With the employer mandate delayed until January 1, 2014, and the individual mandate hanging by a thread, the Health Care Reform Act will have far less impact in 2014 than originally anticipated. And while many of the stipulations and mandates set forth by the Act are already at work, the “pay or play” lynchpin is a major sticking point moving forward.
I suspect this won’t be the last snag or delay. So our best course of action as business advisors is to stay informed about all the emerging details regarding Health Care Reform—which should give us a better picture of what to expect for 2014.
Even with the delayed employer mandate, there are lots of significant changes taking place:
- Individual mandate will still take effect. All individuals must have qualified coverage or pay a $95 per year tax penalty.
- Health exchanges are scheduled to be up and running.
- All health insurance will be guaranteed issue and without annual or lifetime limits.
- There will be a modified community rating.
- Underwriting can only be based on age, locale, and tobacco usage—and the maximum rate up will be very limited.
- The effect of the community rating will be that most groups and individuals will see an uptick in rates while only a few of the most unhealthy individuals will benefit from lower rates.
- Plans must cover a minimum of 60% actuarial value.
- Essential health benefits are defined as ambulatory, emergency, hospital, maternity, newborn, mental health, substance abuse, prescription drugs, rehabilitative, lab, preventative, wellness, and pediatric services.
- There are four tiers based on these actuarial values or % of essential health benefits covered by the plan. Most providers will offer multiple plans for each tier.
- Bronze 60%
- Silver 70%
- Gold 80%
- Platinum 90%
- Premium assistance and tax credits (subsidies) will be available within the individual insurance market.
- Waiting periods will be no more than 90 days.
- New expenses and taxes will be assessed to insurers to cover the program. These expenses will be passed along by carriers in the form of premium increases.
- PCORI: $2 per employee per year
- Market Share Fee: 2%-3% of total premium depending on market share
- Transitional Reinsurance Program: $5.25 Per Employee Per Month
- Risk Adjustment Program: $1.00 Per Employee Per Year
- Risk Corridors Program: Unknown
- Wellness credits will be possible of up to 30%.

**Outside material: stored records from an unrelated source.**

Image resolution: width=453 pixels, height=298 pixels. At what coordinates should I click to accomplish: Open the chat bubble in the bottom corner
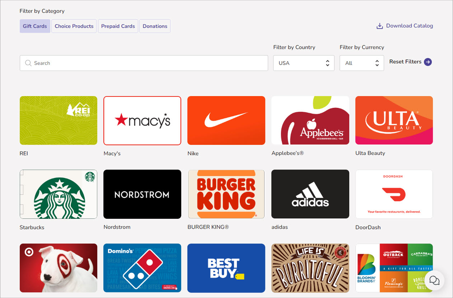tap(434, 280)
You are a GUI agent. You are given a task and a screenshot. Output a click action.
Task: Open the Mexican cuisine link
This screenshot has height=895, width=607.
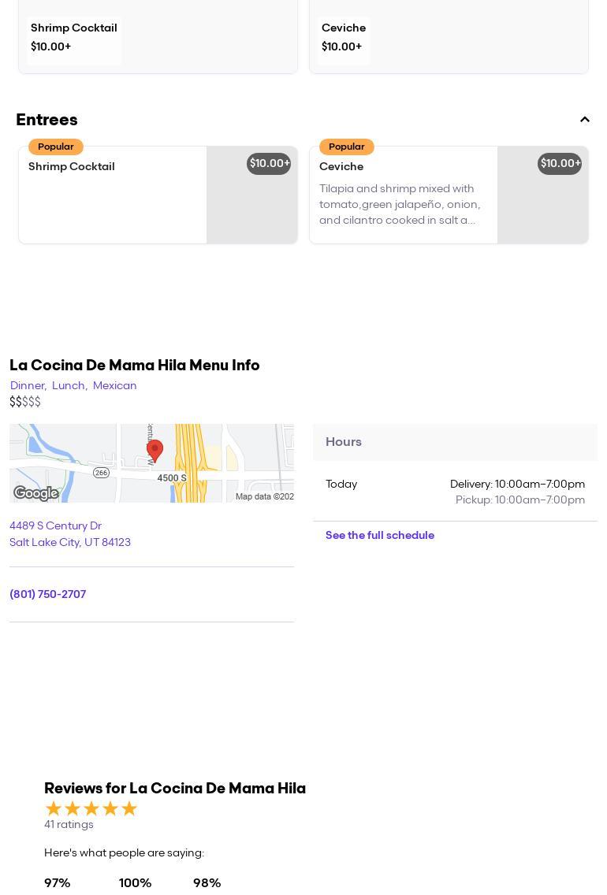click(x=115, y=385)
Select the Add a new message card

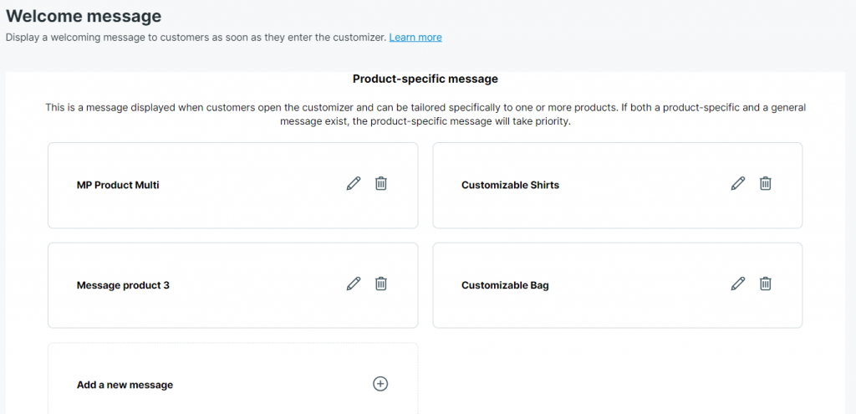coord(233,379)
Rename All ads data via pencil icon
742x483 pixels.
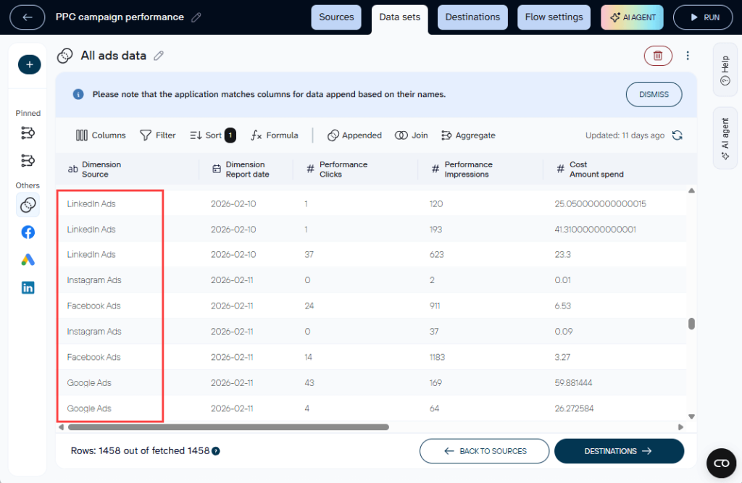point(159,56)
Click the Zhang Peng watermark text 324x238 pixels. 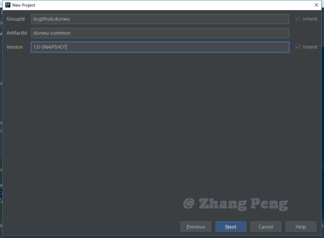pyautogui.click(x=235, y=203)

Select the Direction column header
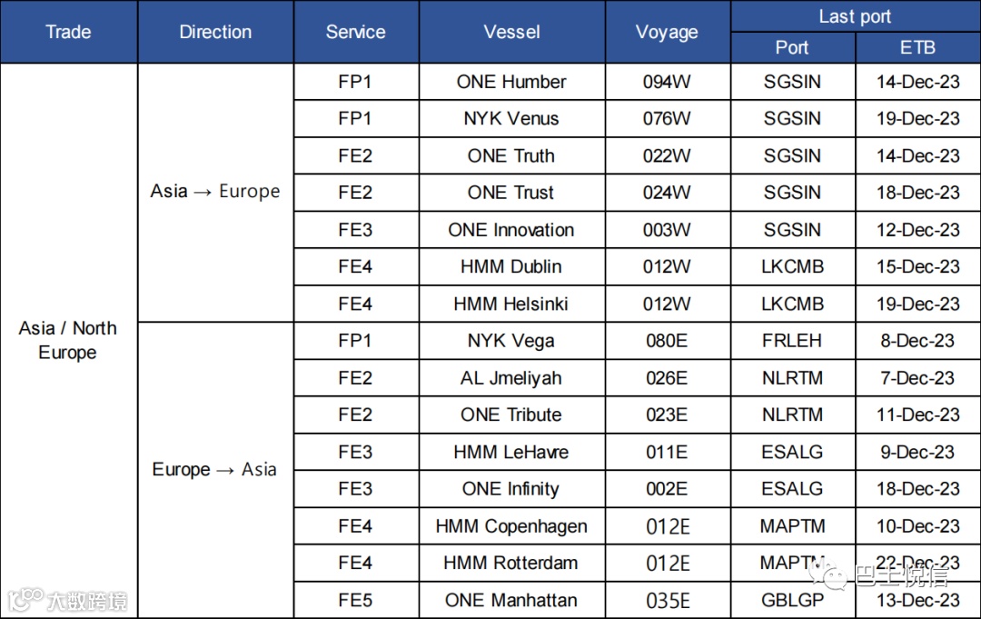pyautogui.click(x=216, y=32)
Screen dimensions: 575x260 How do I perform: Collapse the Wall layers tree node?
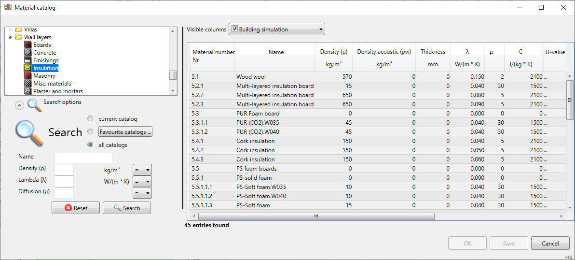(x=11, y=37)
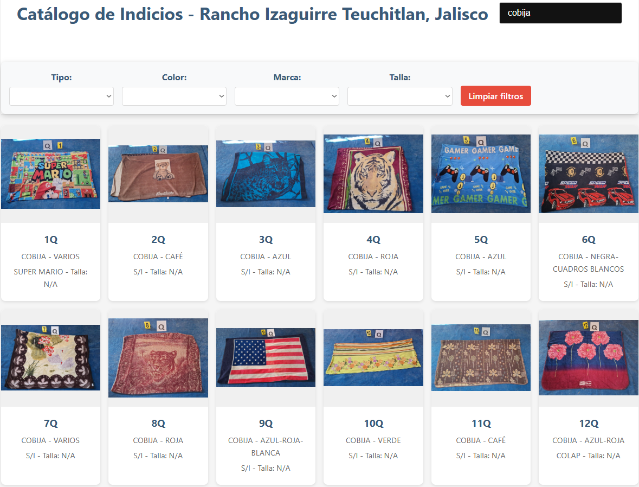Open the swans blanket thumbnail 7Q
Screen dimensions: 639x487
tap(50, 358)
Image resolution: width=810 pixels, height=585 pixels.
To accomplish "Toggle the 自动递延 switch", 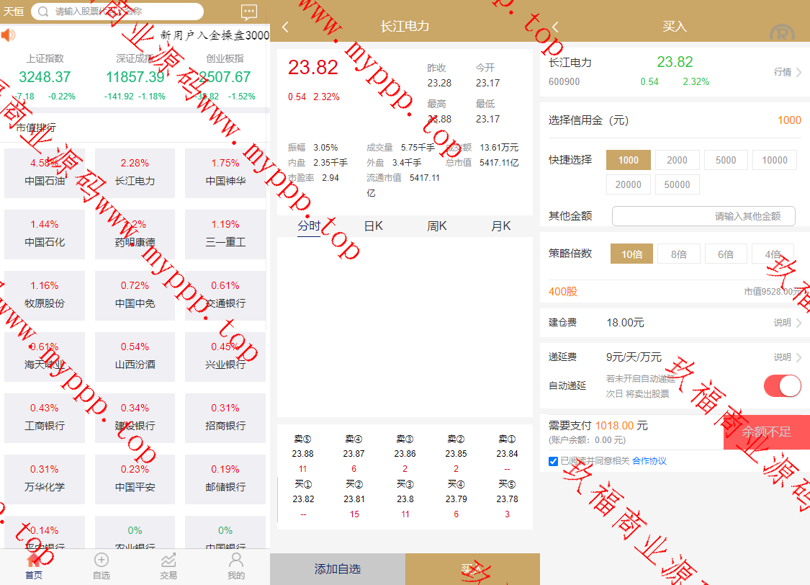I will coord(782,386).
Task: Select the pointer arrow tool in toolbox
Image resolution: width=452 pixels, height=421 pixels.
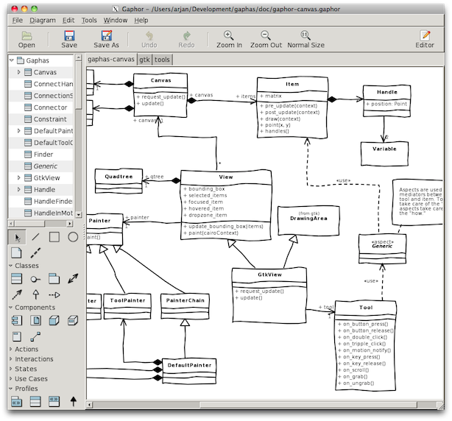Action: click(x=17, y=237)
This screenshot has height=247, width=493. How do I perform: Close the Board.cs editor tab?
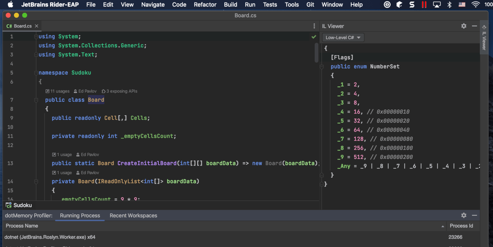[37, 26]
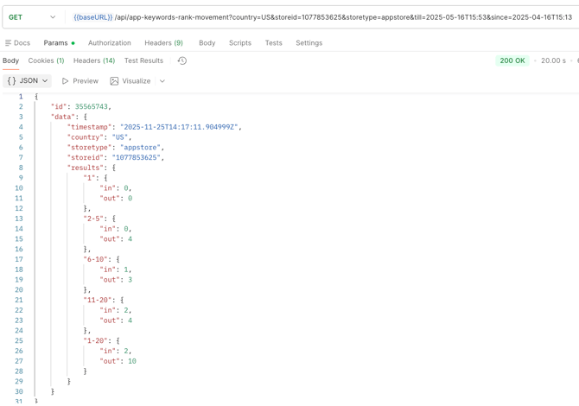Open the JSON format dropdown arrow
This screenshot has height=406, width=579.
pyautogui.click(x=45, y=81)
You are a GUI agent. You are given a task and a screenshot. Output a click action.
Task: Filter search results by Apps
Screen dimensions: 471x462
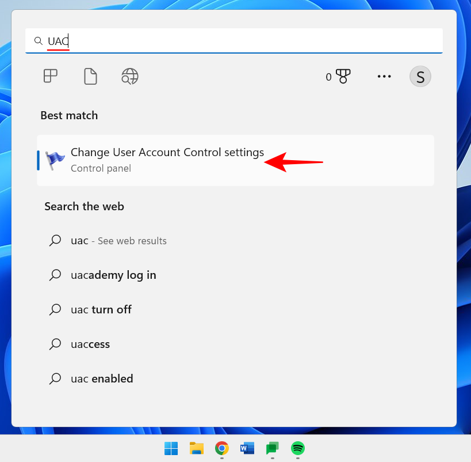click(51, 76)
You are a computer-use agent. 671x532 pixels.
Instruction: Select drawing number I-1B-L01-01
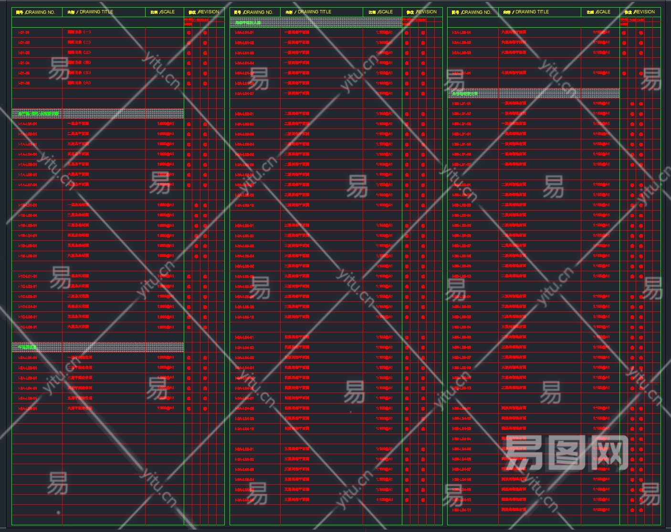point(28,205)
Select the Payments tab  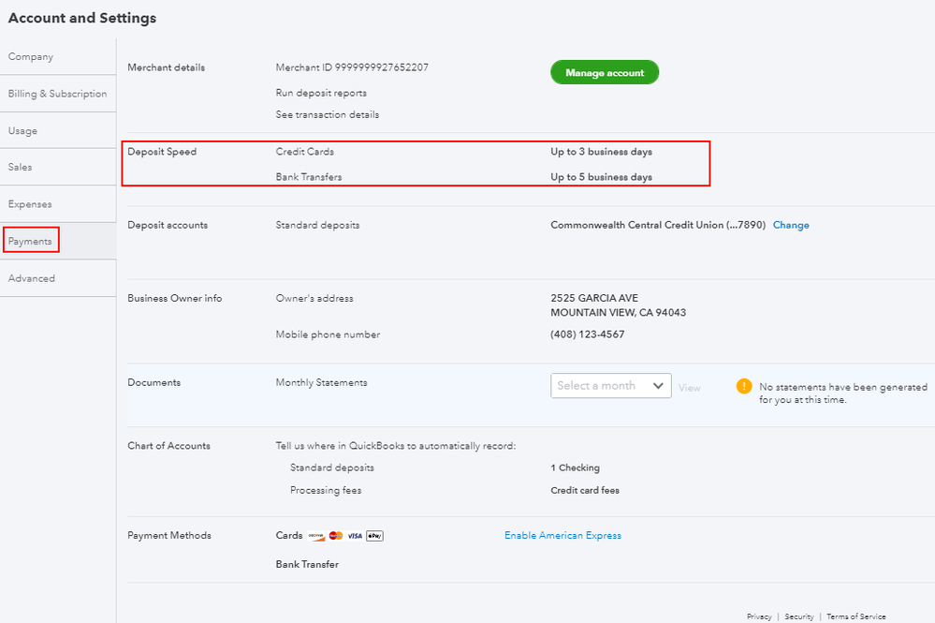click(x=30, y=241)
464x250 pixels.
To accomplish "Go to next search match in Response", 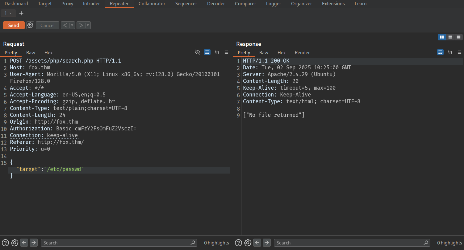I will (x=267, y=243).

The good news is that businesses with over 50 full-time equivalents will have another year to gain their footing before making the decision to “pay or play.” The bad news is that this thing is still moving forward—albeit slowly.
I realize this is a lot of new information, and it might not make a lot of sense right now. However, businesses and business owners need to be aware of the mandates and be in compliance as they happen.
The Health Care Reform Act is in a constant state of flux, and I doubt changes will let up anytime soon. Staying informed can be a full-time job in and of itself. But even though these reforms might not sting as much as we thought this year, it’s more important than ever for businesses to choose vendors and partner wisely.